In high-scoring classes, students’ positive comments on media/contents showed that contents were well remembered when students were exposed to related pictures, videos, and various clinical examples. These results are consistent with recent research results, suggesting use of multimedia and case presentations to increase the effects of teaching in medical schools [18, 19]. Further, the result can be explained by the multi-media theory. In other words, activation of information processing by utilizing multiple channels of visual/pictorial and auditory/verbal learning contents leads to meaningful learning [20].

The emotional domains such as attitude of instructors and degree of interest were found to be related to academic achievement. It has been reported that instructors’ respect for students and linguistic or nonverbal enthusiasm influenced pharmacological students’ potential vitality, inner motivation, and final course grades [21]. With respect to interest, comments from the high-scoring classes in this study included “the professor was witty,” and “the contents of the class were really interesting.” Whether the comments came from humor of instructors or from academic interest, the students in the classes seemed to focus indirectly on interesting objects and to acquire knowledge through exploratory activities with the objects [22].

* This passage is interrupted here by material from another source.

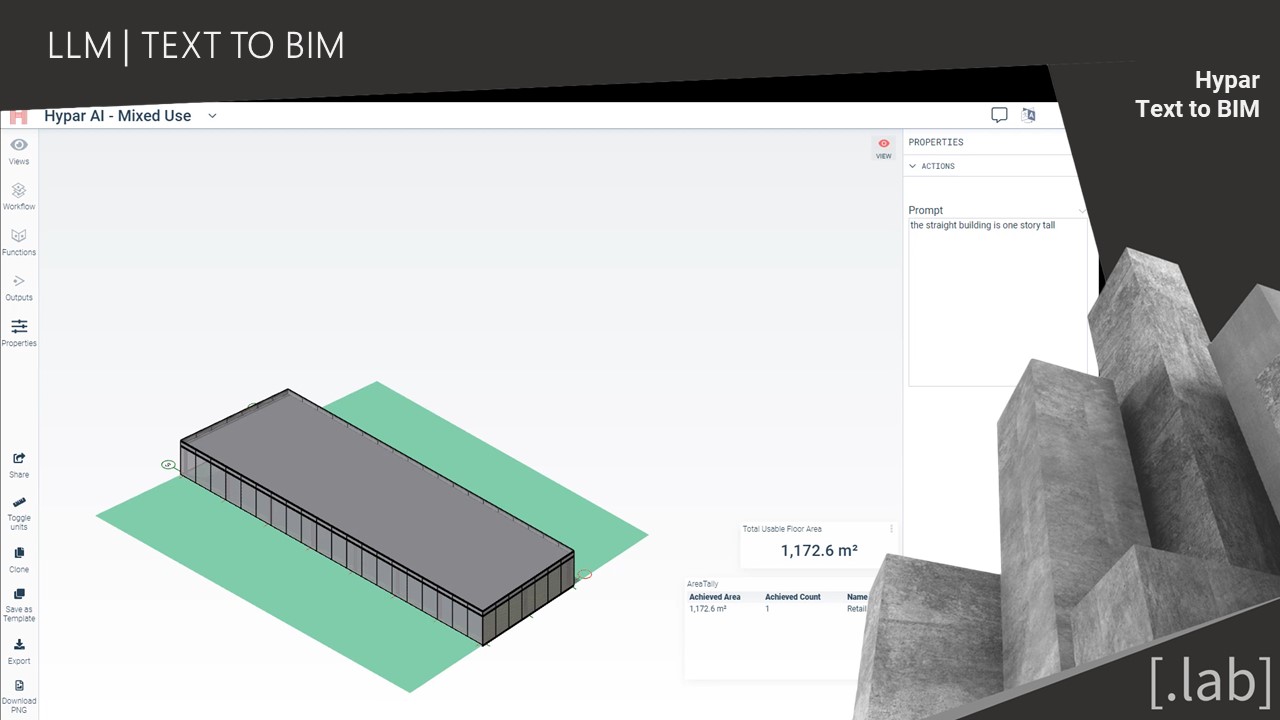Viewport: 1280px width, 720px height.
Task: Click the Hypar logo in top-left
Action: 19,116
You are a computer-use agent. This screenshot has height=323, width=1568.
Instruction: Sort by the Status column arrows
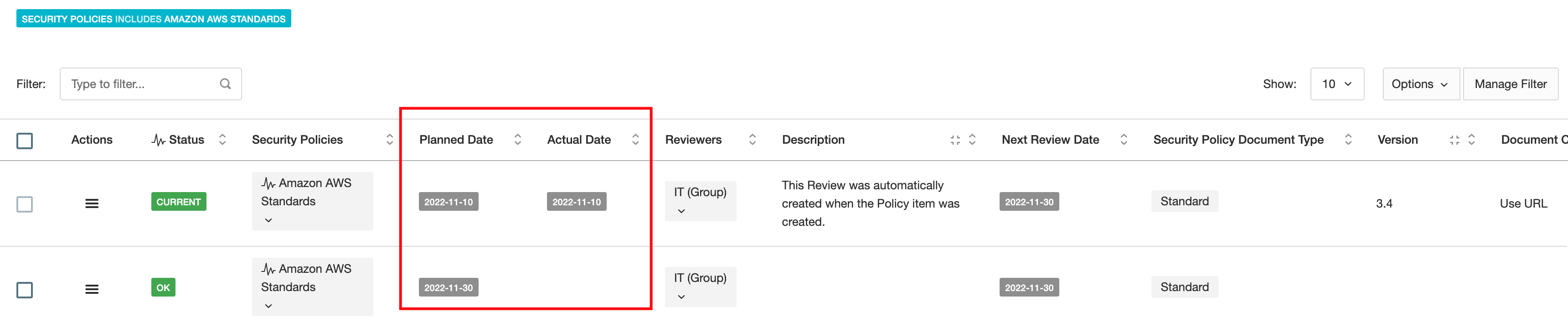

Finally, students often left negative comments on class materials in the classes that received low scores. Comments included, “I wanted the professor to upload materials before the class starts,” or “I didn’t know what the professor was explaining because there were not indicators at all on the slides.” Because lectures are still one of the major instructional forms in medical schools [2, 8, 13, 23], presentation slides as a supplementary material needs to be properly designed according to students’ needs [23].

The results presented here should be interpreted in a setting of online MCQ evaluation. The researchers excluded data of classes that used something other than an online CBT system including MCQs. That is, it is difficult to say that effective teaching characteristics in class found in this study are valid in other classes that used essays and project evaluations. In addition, students’ neutral comments such as suggestions for the online system and for future directions were not included in the analysis. Thus, the results of this study do not reflect the opinions of all medical students in our school.

Notwithstanding these limitations, the present study demonstrated that effective teaching characteristics in class and those in course were different from each other, suggesting the need for individual class evaluation for quality control in an integrated curriculum. In addition, we confirmed six characteristics of classes related to medical student academic achievement.

Conclusions

In integrated curricula, course evaluation may not comprehensively reflect student perception of the courses. From this research, it was found that individual class evaluation is required to manage courses run by multiple instructors. School authorities can use these findings to ensure that instructors have effective teaching characteristics for students to develop medical expertise through classes.